The owner said Urilolo used to earn enough income through various activities provided.  Like local tours and land excursions, boat trips and tours to neighbouring, Islands of Simbo, Ranogga and Vella la Vella.

Simbo tour includes a visit to the Sulphur lake at Mt Ove, Megapod birdhouses, bubbling pools with steam vents, cooking in the boiling water pools and a view of the crater’s edge.

At Ronogga guests can visit the unique stone carvers of Pienuna village, and quarry site, and go for a hike. For Valle la Vella Island Tour tourists usually visit the skull custom.

Not only that but while at Gizo guests can already experience and learned from the Ijo Custom Site. Giroi said Ijo is the traditional name of the Island, the custom site showcases village life in the head-hunting days. The custom money, fossil clamshell, flint knives, and grinding stones,

Also hike to the hilltop and view of fringing Islands, and Gizo’s Endemic bird, the Gizo White Eye.
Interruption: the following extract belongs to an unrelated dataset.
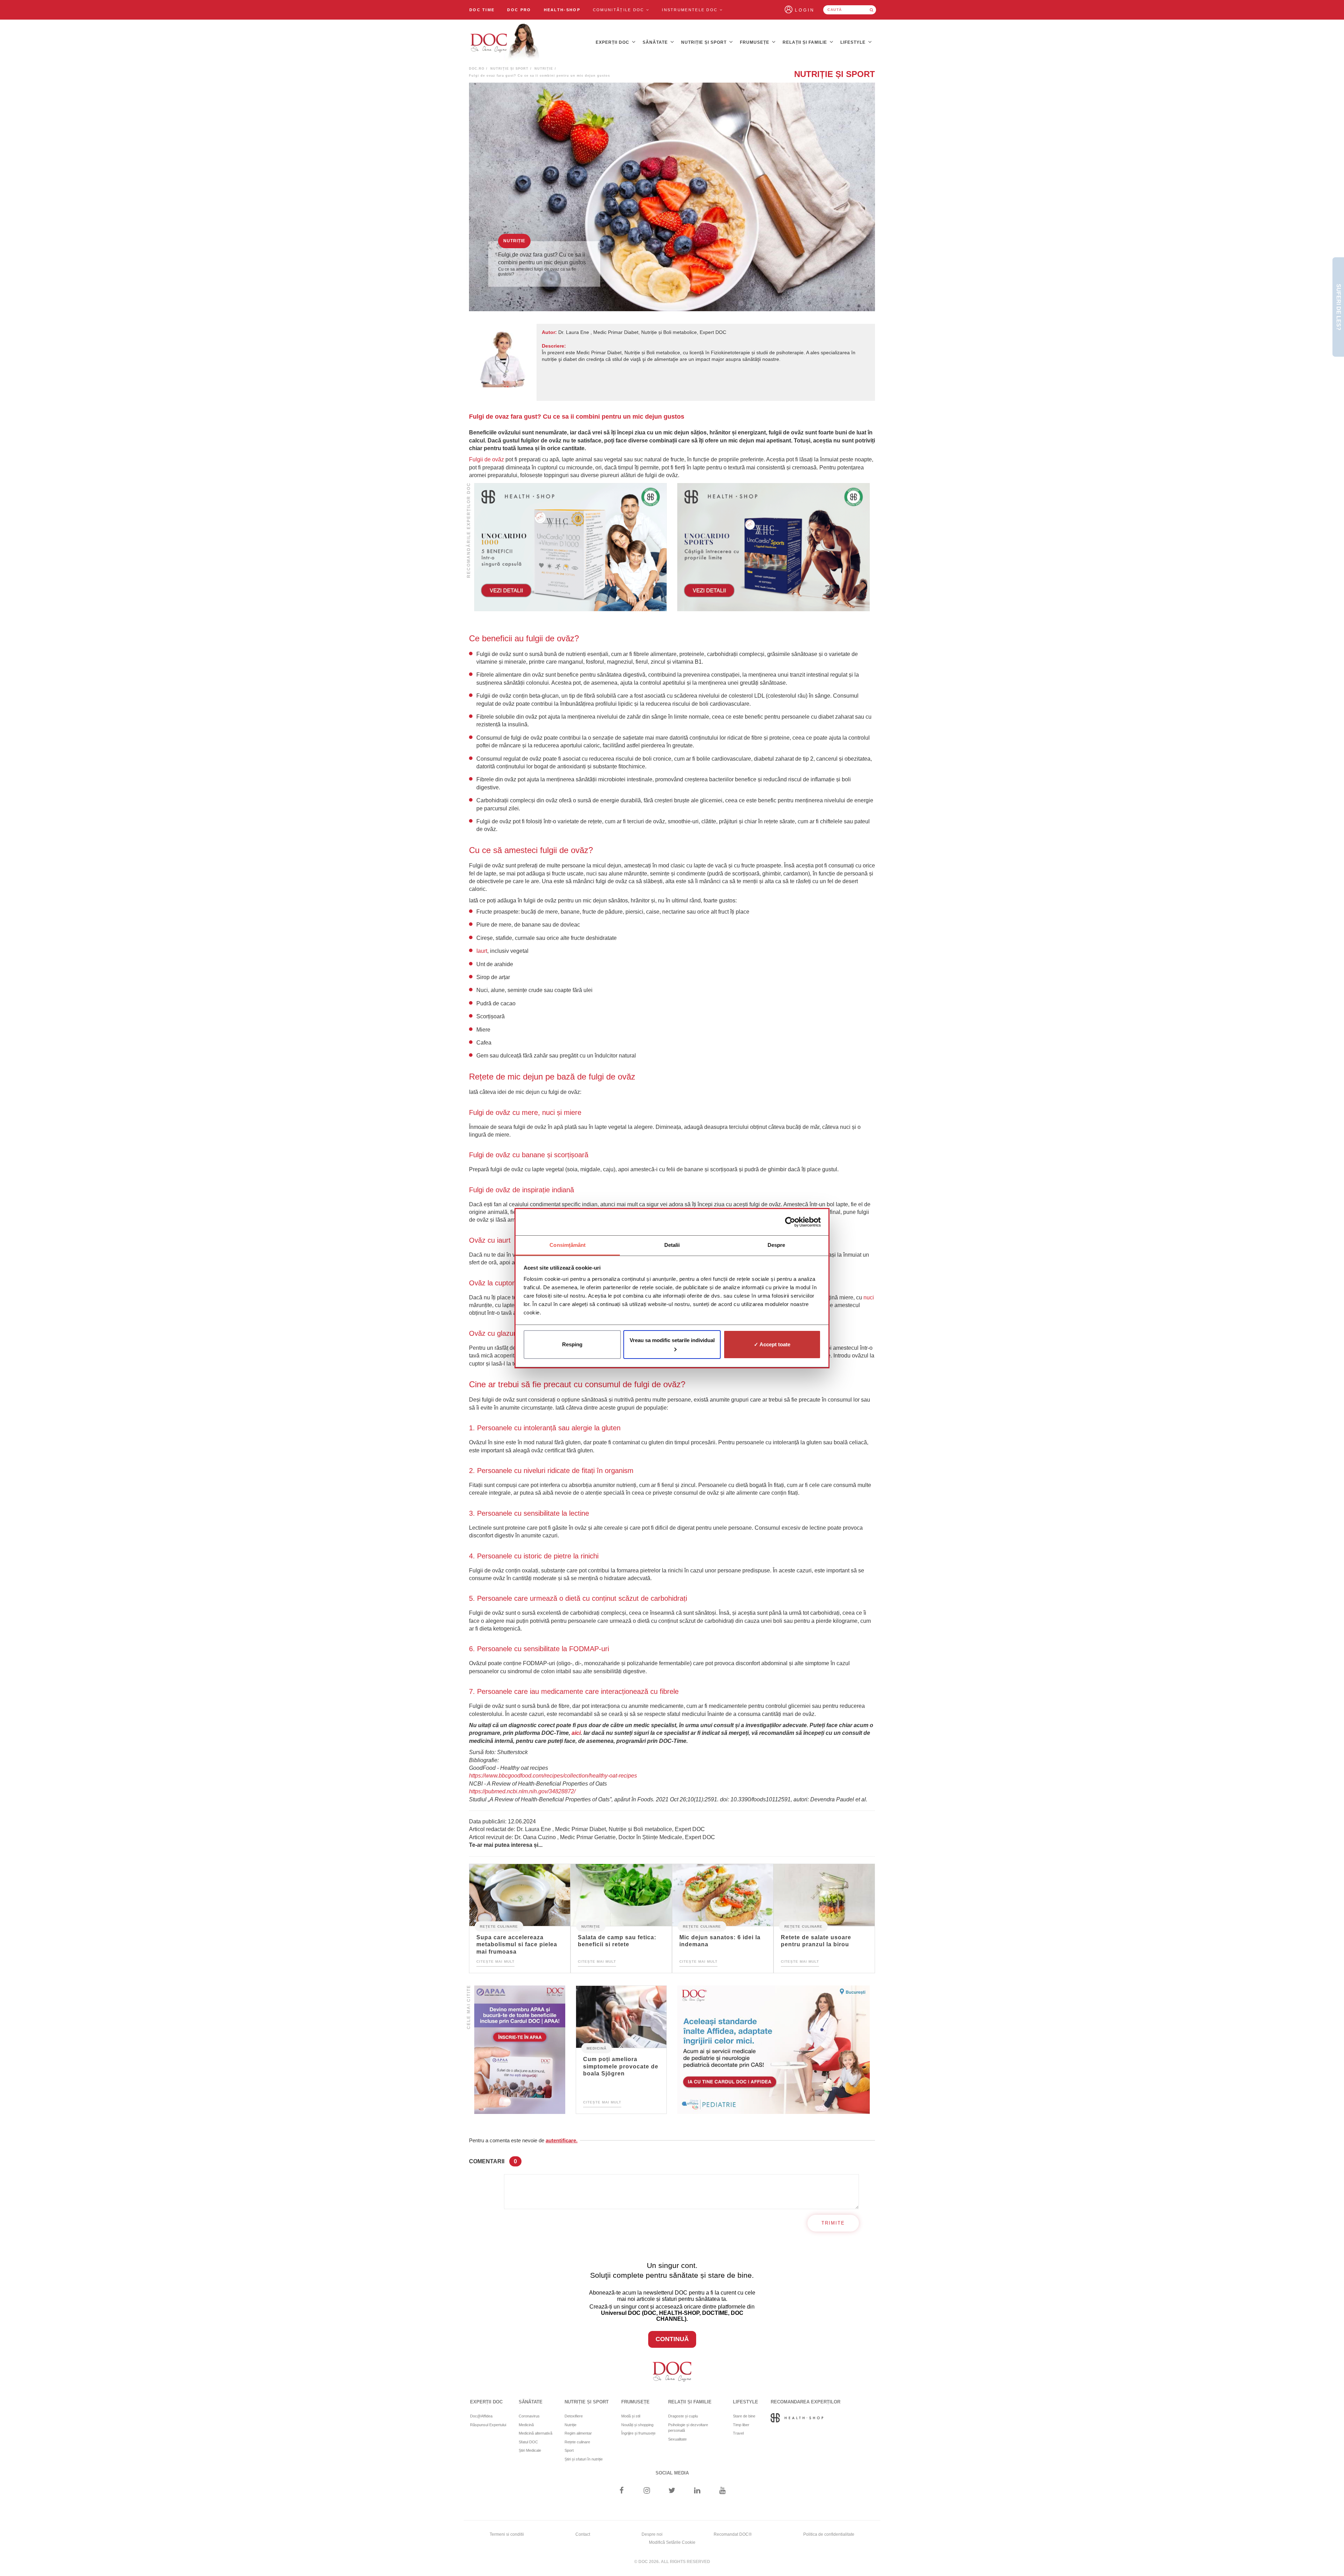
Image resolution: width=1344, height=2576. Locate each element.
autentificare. (562, 2140)
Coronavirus (529, 2416)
For surf lovers, Urilolo lodge also links to surf sites at Paeloge and Titiana breaks.

Giroi also provides short boat rides, diving reefs and diving Toa Maru WWII wreckage.

Urilolo used to provide some interesting fishing experiences, like trolling, fishing on big current for yellowfin, fishing for a rainbow runner, wahoo and various species of reef fish, as well as local style hand line on a dugout canoe.

Giroi said, his business earned a big income when guests stayed for a week and engaged in the activities.

“If everything is back to normal, I want the ministry of Tourism to fund us, to help repair the houses and make improvements.” He said.